We can now verify the data in our database table using the SQL statement again:
Table contains the updated records.
Bulk Deletion
Similarly, we can execute the deletion of records in batch using the same endpoint but DELETE verb for HTTP. In the delete request we need to post the person records that we want to delete. JPA does not contain a delete method that accepts a List of ID type (Long in Person case). So, we need to send List<Person>.
[
{
"id": 1,
"name": "Person 1",
"role": "Software Engineer"
},
{
"id": 2,
"name": "Person 2",
"role": "Software Engineer"
}
]
Executing the code would now delete the records from the table:
We can check the database table for the state:
Based on this, you can see that the data has been deleted. Now the interesting bit is to verify if the statements were executed in batch.
Verifying Batch Operations
We have seen how to write the code that would perform batch operations, to verify whether our JPA sends the query in batches or not, we can change the application.properties file to log and show the executions and if they contain a batch operation. Add this line to the end of your application.properties file to show the statistics for queries:
# enable the query statistics
spring.jpa.properties.hibernate.generate_statistics=true
First, if we use the IDENTITY generation mode for the primary key in Person entity, we will get the following log printed for our SQL statements (e.g. the bulk insert operation):
1024993 nanoseconds spent acquiring 1 JDBC connections;
0 nanoseconds spent releasing 0 JDBC connections;
469016 nanoseconds spent preparing 11 JDBC statements;
81414030 nanoseconds spent executing 11 JDBC statements;
0 nanoseconds spent executing 0 JDBC batches;
0 nanoseconds spent performing 0 L2C puts;
0 nanoseconds spent performing 0 L2C hits;
0 nanoseconds spent performing 0 L2C misses;
438674 nanoseconds spent executing 1 flushes (flushing a total of 11 entities and 0 collections);
0 nanoseconds spent executing 0 partial-flushes (flushing a total of 0 entities and 0 collections)
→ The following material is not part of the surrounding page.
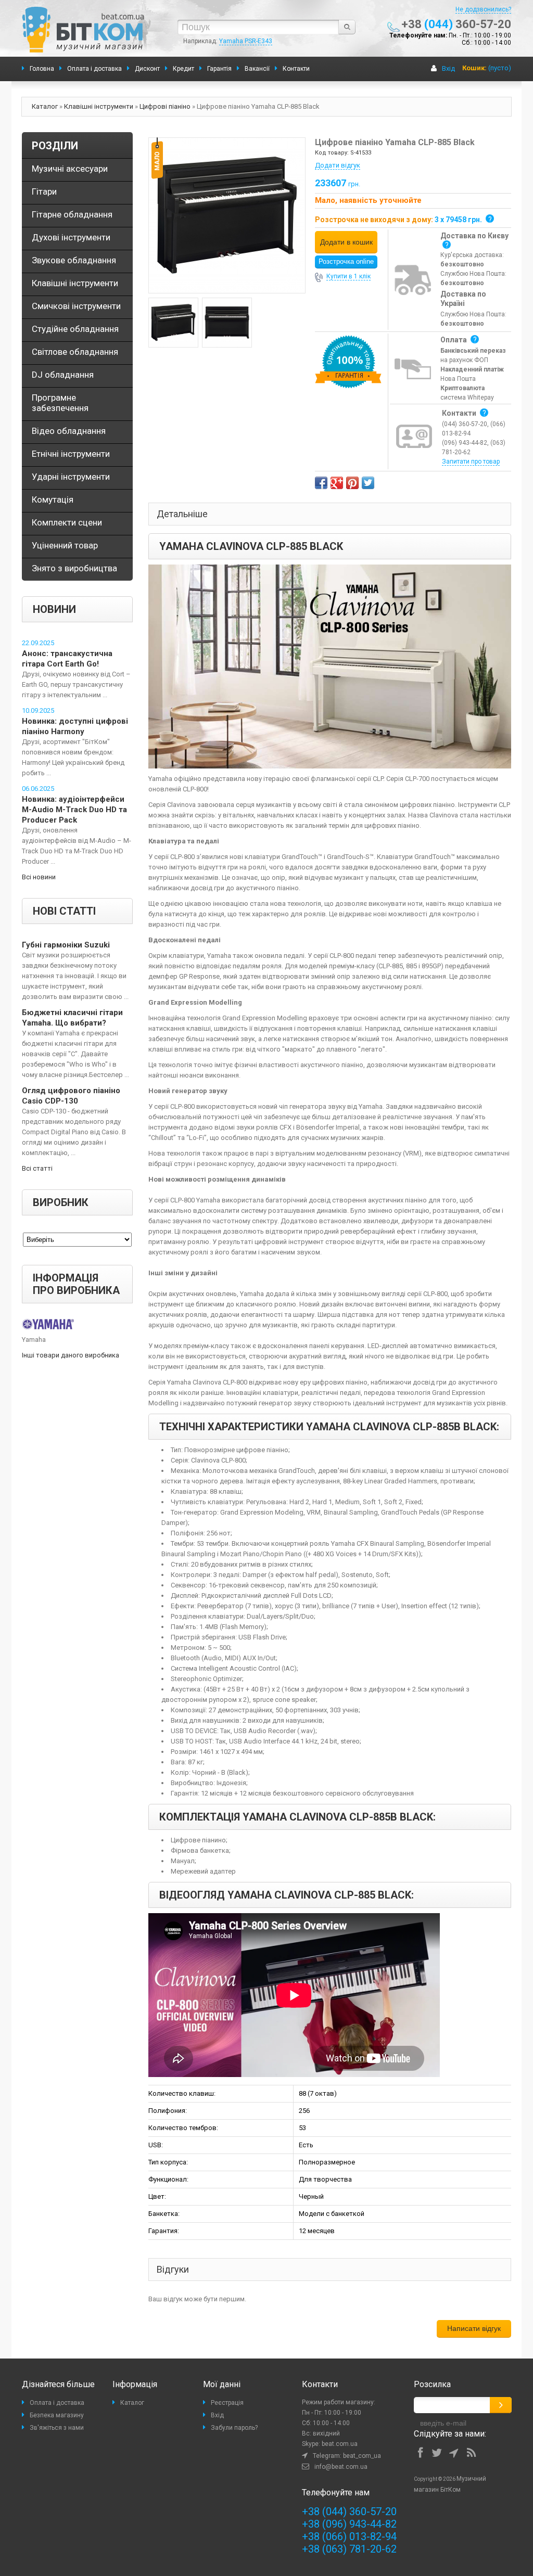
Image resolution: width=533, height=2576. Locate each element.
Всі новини (39, 877)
If we edit the generation strategy to SEQUENCE (or other JPA-supported modes), like we have done in our model above, we will see:
5330717 nanoseconds spent acquiring 1 JDBC connections;
0 nanoseconds spent releasing 0 JDBC connections;
14316641 nanoseconds spent preparing 12 JDBC statements;
1764945 nanoseconds spent executing 11 JDBC statements;
9864966 nanoseconds spent executing 3 JDBC batches;
0 nanoseconds spent performing 0 L2C puts;
0 nanoseconds spent performing 0 L2C hits;
0 nanoseconds spent performing 0 L2C misses;
34051820 nanoseconds spent executing 1 flushes (flushing a total of 11 entities and 0 collections);
0 nanoseconds spent executing 0 partial-flushes (flushing a total of 0 entities and 0 collections)
In this approach, you can see there are 3 JDBC batches that were executed. We had 11 elements in our request and batch_size of 5, so 3 batches were made for the query.
The reason is, that IDENTITY generation mode cannot be predicted by JPA and the ID needs to be captured from database engine. Therefore, JPA will send each INSERT to the database to capture the new primary key. Therefore, Hibernate disables batches implicitly, and to use the batch features you can modify the primary key value generation.
You can enable this setting and then rerun the code above to see how batches are executed from JPA’s perspective.
Read this article to learn more on best practices for primary key in bulk operations.
Conclusion
In this article, you learned about bulk operations in PostgreSQL database and how JPA provides the support for bulk operations with JPA in Spring Boot. You learned how to create the bulk support in your JPA-abstraction services, what Java types to use and how JPA maps them to PostgreSQL types internally. You also learned how to write RESTful APIs and share the data between client and server applications.
We concluded the article by suggesting some tips and how to verify the batch execution with JPA.